- [What this task involves]:
Reproduce the entries below without any change, from their first line through the line that contains "This screenshot has width=374, height=401.".

• • • • •

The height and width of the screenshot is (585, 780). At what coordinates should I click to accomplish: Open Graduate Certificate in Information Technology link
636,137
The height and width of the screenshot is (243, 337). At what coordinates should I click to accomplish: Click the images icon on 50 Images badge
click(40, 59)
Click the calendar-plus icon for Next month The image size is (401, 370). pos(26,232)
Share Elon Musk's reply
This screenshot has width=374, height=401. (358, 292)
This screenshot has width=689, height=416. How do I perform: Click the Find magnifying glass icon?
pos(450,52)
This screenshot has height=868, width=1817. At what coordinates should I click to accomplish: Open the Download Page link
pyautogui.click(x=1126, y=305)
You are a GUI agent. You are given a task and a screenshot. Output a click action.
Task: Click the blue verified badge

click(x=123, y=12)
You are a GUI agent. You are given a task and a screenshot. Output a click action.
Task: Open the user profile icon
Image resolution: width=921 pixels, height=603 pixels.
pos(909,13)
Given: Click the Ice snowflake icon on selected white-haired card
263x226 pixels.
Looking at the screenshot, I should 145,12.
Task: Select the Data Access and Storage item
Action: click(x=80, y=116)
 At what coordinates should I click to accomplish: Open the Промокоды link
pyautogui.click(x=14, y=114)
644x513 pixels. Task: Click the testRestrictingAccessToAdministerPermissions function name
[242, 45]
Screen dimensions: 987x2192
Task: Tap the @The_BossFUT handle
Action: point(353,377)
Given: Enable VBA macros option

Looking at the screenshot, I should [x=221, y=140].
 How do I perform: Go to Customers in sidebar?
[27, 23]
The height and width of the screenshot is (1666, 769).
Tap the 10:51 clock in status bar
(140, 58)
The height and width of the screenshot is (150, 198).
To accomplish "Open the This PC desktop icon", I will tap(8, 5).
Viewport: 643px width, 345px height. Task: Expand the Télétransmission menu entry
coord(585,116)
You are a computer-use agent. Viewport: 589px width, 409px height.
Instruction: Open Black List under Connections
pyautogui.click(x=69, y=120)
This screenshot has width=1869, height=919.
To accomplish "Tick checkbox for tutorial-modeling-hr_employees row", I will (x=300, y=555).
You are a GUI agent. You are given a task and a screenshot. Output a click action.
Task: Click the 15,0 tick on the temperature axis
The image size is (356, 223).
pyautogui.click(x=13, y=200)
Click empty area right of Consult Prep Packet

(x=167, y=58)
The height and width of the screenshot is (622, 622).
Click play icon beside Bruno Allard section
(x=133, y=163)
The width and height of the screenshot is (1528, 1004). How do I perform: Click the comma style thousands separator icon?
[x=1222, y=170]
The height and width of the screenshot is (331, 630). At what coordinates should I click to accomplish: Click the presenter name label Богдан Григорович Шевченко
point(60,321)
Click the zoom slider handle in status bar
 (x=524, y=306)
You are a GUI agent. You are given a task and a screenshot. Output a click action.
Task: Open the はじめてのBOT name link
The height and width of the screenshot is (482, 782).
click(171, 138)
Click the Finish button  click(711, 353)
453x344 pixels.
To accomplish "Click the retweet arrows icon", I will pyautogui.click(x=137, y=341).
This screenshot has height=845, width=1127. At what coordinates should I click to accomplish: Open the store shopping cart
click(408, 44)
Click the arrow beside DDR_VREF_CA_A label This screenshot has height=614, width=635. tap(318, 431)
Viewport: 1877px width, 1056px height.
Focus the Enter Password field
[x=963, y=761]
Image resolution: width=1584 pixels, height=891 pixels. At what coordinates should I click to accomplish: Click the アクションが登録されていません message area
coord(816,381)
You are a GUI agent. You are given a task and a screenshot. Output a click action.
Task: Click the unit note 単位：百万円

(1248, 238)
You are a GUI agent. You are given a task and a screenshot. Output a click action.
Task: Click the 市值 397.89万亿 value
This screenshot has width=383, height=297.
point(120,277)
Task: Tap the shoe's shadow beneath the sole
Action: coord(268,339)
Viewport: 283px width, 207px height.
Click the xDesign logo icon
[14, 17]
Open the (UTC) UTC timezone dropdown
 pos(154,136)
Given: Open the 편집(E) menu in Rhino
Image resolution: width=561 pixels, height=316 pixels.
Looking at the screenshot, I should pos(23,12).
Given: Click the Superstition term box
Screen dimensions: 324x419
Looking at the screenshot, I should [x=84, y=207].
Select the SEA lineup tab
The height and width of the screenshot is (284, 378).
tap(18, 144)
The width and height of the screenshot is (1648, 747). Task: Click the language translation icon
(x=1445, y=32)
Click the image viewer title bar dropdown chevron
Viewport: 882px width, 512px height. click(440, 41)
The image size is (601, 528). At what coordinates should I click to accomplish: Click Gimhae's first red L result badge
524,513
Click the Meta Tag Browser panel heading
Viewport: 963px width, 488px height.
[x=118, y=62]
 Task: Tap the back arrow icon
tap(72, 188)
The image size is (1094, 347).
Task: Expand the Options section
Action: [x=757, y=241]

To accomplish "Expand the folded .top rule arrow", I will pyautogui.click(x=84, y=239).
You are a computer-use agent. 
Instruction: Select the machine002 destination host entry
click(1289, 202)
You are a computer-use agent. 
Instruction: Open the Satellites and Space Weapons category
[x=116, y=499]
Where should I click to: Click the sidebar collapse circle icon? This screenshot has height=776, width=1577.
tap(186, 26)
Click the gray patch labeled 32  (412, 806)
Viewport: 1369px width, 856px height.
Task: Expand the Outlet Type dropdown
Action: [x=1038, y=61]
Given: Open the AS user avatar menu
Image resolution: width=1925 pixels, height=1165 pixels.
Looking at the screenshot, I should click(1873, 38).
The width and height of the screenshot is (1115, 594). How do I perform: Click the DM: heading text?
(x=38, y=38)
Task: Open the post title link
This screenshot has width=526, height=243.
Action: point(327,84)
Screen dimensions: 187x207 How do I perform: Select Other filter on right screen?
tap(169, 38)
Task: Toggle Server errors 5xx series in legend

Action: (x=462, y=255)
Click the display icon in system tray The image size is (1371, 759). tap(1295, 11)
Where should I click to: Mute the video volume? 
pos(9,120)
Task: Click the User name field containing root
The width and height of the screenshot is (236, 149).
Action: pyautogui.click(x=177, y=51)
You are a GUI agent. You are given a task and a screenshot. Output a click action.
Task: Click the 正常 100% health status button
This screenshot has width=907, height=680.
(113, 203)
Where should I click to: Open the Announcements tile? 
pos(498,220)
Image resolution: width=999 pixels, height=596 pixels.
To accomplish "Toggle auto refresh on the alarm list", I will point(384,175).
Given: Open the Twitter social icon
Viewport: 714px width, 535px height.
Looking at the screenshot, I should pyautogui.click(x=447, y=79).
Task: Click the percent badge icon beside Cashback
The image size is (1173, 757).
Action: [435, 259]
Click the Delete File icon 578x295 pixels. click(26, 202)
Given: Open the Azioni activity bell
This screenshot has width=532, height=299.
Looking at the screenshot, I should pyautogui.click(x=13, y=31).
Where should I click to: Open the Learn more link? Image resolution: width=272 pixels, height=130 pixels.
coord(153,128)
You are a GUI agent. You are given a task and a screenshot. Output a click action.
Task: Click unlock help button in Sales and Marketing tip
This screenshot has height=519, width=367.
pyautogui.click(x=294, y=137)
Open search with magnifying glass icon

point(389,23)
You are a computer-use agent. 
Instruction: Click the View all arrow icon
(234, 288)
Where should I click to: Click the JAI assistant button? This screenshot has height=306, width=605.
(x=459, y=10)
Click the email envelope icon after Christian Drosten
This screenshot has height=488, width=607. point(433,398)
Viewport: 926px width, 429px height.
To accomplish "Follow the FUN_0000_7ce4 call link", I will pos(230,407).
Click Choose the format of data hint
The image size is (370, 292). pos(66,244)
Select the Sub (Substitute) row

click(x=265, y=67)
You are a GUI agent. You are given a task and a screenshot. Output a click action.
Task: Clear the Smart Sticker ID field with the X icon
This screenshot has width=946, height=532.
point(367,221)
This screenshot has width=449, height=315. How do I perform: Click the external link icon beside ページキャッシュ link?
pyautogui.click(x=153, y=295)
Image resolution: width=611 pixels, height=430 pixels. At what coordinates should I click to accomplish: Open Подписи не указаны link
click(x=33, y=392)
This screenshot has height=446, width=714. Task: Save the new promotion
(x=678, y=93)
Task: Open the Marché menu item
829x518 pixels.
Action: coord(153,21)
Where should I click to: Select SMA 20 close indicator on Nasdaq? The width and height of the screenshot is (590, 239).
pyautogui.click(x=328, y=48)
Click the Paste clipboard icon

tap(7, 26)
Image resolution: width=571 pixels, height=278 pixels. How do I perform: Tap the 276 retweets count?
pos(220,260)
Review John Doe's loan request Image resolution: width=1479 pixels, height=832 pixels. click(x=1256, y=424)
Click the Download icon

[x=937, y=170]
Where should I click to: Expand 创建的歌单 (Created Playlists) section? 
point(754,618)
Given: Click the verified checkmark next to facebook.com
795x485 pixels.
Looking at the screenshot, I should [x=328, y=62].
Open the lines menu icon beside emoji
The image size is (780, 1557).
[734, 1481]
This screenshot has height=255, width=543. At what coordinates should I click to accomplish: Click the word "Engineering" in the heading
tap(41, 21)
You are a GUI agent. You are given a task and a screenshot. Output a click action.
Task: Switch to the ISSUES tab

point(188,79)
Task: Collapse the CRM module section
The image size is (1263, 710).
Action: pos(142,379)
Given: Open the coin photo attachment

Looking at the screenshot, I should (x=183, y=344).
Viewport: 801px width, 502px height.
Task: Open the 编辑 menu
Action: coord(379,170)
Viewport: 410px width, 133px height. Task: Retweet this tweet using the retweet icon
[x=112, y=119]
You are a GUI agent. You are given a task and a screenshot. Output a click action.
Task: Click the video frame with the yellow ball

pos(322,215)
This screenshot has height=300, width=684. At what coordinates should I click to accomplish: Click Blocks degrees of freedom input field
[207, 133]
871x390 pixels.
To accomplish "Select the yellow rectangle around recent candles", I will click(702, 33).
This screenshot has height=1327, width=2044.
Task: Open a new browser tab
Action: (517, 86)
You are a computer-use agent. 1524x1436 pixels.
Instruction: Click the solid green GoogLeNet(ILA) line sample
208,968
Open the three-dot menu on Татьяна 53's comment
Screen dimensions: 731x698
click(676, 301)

• • • • •

- [Answer for this exercise]:
The height and width of the screenshot is (585, 780). At what coordinates should I click to accomplish: Open Graduate Certificate in Information Technology link
636,137
The height and width of the screenshot is (243, 337). At what coordinates should I click to accomplish: Click the images icon on 50 Images badge
click(40, 59)
Click the calendar-plus icon for Next month The image size is (401, 370). pos(26,232)
Share Elon Musk's reply
This screenshot has width=374, height=401. (358, 292)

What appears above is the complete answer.